Oscar Escandon, left, and Gary Russell Jr. compete in the WBC Featherweight Championship fight in Oxon Hill, Md. Saturday, May 20, 2017. (AP Photo/Mark Tenally)

However, those three impressive victories were marred by an embarrassing fiasco in a match before one of the evening’s main matches (undercard fight). A late punch in the International Boxing Federation (IBF) Interim Super Middleweight elimination bout between Andre Dirrell and Jose Uzcategui led to a disqualification and a premature end to the match.

In the last fight on the undercard before Russell Jr.’s successful title defense, Dirrell and Uzcategui battled with the intensity of a championship on the line. They fought in the middle of the ring and each man was in attack mode. Dirrell, a two-time former champion, is a notorious slow starter but opened by effectively using his left jab to pepper Uzcategui through the first three rounds.

Uzcategui’s confidence in his game plan was personified by his devilish grin, and he delivered power and punishing blows in the early rounds. His right jab had more thunder than his opponent’s, consistently backing Dirrell off and eventually rocking him in the second round. Dirrell seemed to find himself after another notorious slow start, but still trailed on all three judge’s scorecards when the fight ended after the eighth round.

Uzcategui could not control his lack of discipline and his penchant for throwing punches after the bell. During the fight with Dirrell, he was twice warned by referee Bill Clancy for throwing late blows following the official conclusion of a round.  

“Earlier in the fight, I had warned Uzcategui,” Clancy said via a statement distributed by the event’s publicist. “I warned him.”

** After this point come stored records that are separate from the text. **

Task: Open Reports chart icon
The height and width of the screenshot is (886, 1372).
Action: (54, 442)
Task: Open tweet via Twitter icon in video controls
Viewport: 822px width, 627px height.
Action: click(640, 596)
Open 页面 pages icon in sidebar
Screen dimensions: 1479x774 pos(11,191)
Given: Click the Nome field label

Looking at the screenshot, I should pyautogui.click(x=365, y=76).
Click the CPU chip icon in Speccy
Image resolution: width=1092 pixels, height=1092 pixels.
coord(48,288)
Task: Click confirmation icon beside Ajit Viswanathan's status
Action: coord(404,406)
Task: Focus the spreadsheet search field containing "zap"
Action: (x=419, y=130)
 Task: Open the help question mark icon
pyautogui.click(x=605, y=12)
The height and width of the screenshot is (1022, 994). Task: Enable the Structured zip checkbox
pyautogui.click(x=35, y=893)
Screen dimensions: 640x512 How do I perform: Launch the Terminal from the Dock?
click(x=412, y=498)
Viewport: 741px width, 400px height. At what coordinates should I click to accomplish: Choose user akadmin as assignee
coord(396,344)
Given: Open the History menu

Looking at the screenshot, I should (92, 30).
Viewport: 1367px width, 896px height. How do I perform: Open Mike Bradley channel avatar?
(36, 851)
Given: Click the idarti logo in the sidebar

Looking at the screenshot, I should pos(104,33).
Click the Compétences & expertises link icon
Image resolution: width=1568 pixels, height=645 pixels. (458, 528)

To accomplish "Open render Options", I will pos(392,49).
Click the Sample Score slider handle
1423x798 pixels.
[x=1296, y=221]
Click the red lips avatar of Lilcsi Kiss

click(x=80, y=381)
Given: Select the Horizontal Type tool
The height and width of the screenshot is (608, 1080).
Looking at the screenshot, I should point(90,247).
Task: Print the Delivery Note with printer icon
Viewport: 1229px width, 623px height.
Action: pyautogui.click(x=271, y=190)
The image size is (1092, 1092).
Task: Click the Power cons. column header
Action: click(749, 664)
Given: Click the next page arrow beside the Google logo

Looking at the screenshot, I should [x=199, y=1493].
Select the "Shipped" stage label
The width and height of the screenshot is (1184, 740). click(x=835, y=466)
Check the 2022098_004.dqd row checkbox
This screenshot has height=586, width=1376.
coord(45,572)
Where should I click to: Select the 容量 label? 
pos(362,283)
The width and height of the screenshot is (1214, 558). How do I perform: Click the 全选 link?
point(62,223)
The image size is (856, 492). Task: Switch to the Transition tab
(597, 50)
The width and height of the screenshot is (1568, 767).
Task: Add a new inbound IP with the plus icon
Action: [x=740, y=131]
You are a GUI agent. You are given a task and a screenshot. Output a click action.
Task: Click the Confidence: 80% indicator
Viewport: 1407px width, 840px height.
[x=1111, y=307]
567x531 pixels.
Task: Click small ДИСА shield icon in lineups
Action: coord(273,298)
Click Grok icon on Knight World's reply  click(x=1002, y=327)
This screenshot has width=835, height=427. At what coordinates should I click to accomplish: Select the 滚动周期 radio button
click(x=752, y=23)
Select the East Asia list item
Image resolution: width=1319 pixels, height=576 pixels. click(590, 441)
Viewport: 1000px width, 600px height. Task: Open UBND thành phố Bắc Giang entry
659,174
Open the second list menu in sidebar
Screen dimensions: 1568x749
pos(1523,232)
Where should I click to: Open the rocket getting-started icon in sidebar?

Over the last 30 seconds of the eighth round, Uzcategui backed Dirrell into a neutral corner. Dirrell deftly maneuvered away from trouble with a two-punch combination, and ducked a sweeping hook as the bell rang. But Uzcategui followed with hook that caught Dirrell on top of his head, knocking Dirrell out and leading to Uzcategui’s disqualification.

“All I remember was him throwing a shot at me at the same time the bell rang,” said Dirrell. “After that everything was blurry. I remember a shot and then all went fuzzy.”

“I was throwing a three-punch combination and I didn’t hear the bell,” said Uzcategui.  “I didn’t mean to hit him. The third punch wasn’t that hard of a punch. I was surprised he stayed down.”

As Dirrell was treated by the ringside medical staff, a fight started in the stands behind his corner. A security source told the AFRO that there had been growing tension between the two fighters’ camps all week, and it boiled over following the altercation in the ring.

Eventually, that skirmish was brought under control, and Dirrell became coherent enough for a post-fight TV interview. But Dirrell’s uncle and trainer, Leon Lawson Jr., then ran across the ring to deliver a punch combination of his own to Uzcategui’s face. Another embarrassing fight ensued, which in subsequent days has defined what should have been an epic evening of boxing in the DMV.

Despite the undercard melee, the three Russells were at their best in front of their home crowd. Each showed ring generalship, hand speed, and power by making quick work of their opponents with early knockouts. They delivered on their promise of a world-class performance but it was the out-of-town undercard that left the evening’s lasting impression.